* _Collected data entries_
—————

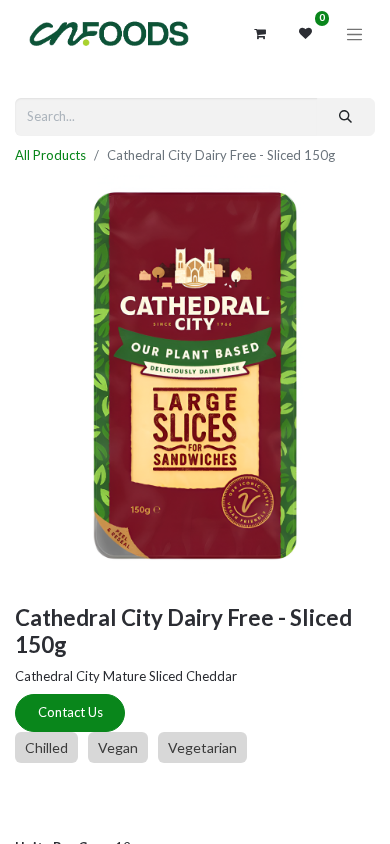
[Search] (346, 117)
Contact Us (70, 712)
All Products (50, 155)
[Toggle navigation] (355, 34)
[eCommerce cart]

—————

* _What the exercise asks_
Pictures do not belong in the copy. Please reproduce the entries above exactly otherwise.

* _Answer space_
[Search] (346, 117)
Contact Us (70, 712)
All Products (50, 155)
[Toggle navigation] (355, 34)
[eCommerce cart]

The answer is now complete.